Album Review: Failure - Your Body Will Be (EP 2)



Arriving around a month after In The Future, the first in a series of four EPs featuring newly recorded material, Failure have returned a little sooner than I had anticipated with the second installment—Your Body Will Be, another collection of three songs along with an instrumental segue track.

While I was, and still am, confused by the botched roll out of all this new material—Your Body Will Be is, thankfully, a step in the right direction for the band, following the missteps that were included on In The Future.

One of the reasons that the material featured here is exponentially more enjoyable and interesting is because it taps into a darker, slightly edgier place for the band—yes, a song like “No One Left” is structured around a huge, bombastic, relatively catchy refrain, but it also basis its verses around an underlying tension between shared vocals from both Greg Edwards and Ken Andrews. Andrews has always been the defacto frontman for the group, handling a bulk of the lead vocals and music writing, while, at least during the band’s original run in the 1990s, it was Edwards who handled the lyrics, with the two trading off between who plays the bass and who plays the guitar.


A song like “No One Left” also pushes Failure into slightly darker territory—or at least darker than they were willing to explore on In The Future, with the lyrics, at times, on par with those of Edwards’ other band, Autolux—“Just like Jesus, the loser with the heart of gold.”

From there, Failure continues the frenetic, pulsing energy, with the driving, slinking “Solar Eyes,” which is powered by a scuzzy, fuzzed out bass chug, distended guitar theatrics, and the unhinged percussive pummeling of Failure’s drummer, Kellii Scott. And yes, while “Solar Eyes,” much like “No One Left,” are ‘modern rock songs,’ meaning they are built around huge refrains, there’s something ramshackle enough about the song that is eerily reminiscent of moments from the band’s sophomore album, Magnified.
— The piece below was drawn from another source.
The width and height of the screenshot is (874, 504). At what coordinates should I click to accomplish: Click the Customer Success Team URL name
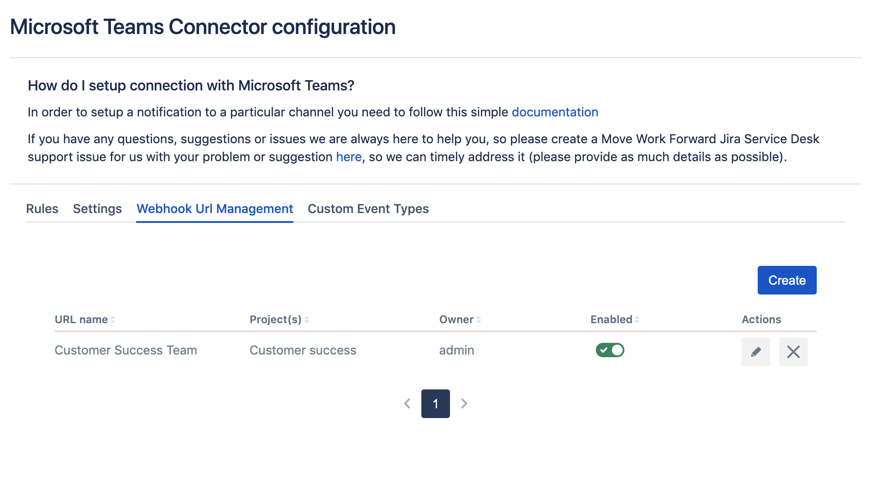point(126,350)
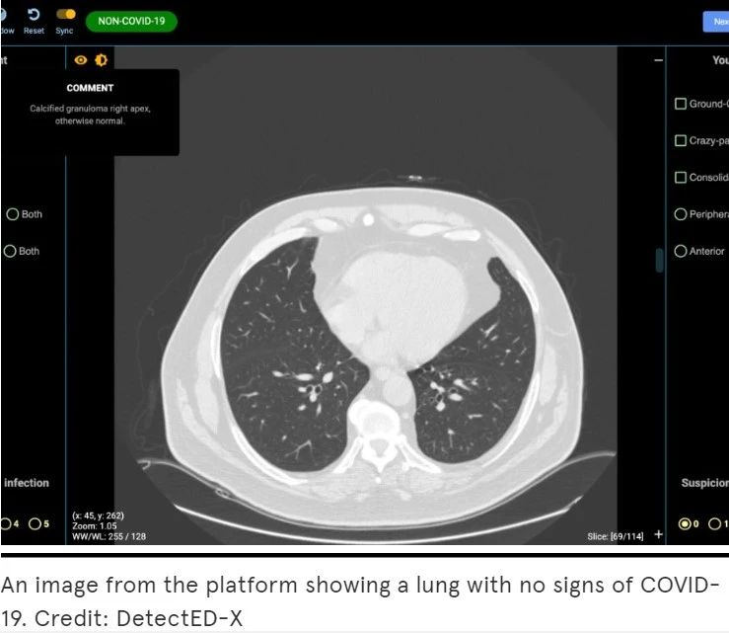
Task: Select suspicion score 0 radio button
Action: coord(685,523)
Similar to how In The Future was sequenced—with two ‘heavier’ tracks, something featuring an acoustic guitar, and then an instrumental piece to close it out—Your Body Will Be switches gears as it passes the halfway point, with the acoustic, dreamy “What Makes it Easy”—a song that, while a little easier on the ears than the others, still has some menace to it—a lyric at one point is, “If you’re a monster now, you’ll be one later too.” It, much like moments of “No One Left,” also has small echoes of Autolux—specifically in the rolling percussion during the verses as well as in moments of the melody.


I’m still baffled by the release strategy for this new material—do the three (or is it four?) digital EPs create one full length, to be made available on CD and LP later this year? Or are the EPs separate, and there will be even more music coming in the form of a full-length release?

As baffling as this all is to me, Your Body Will Be shows that it just took a little bit for Failure to find their ground with this new music, and that hopefully, the subsequent EPs will follow suit. It packs the exhilarating punch of the material from Fantastic Planet, but it remains true to the direction the band headed in since it reformed in 2014.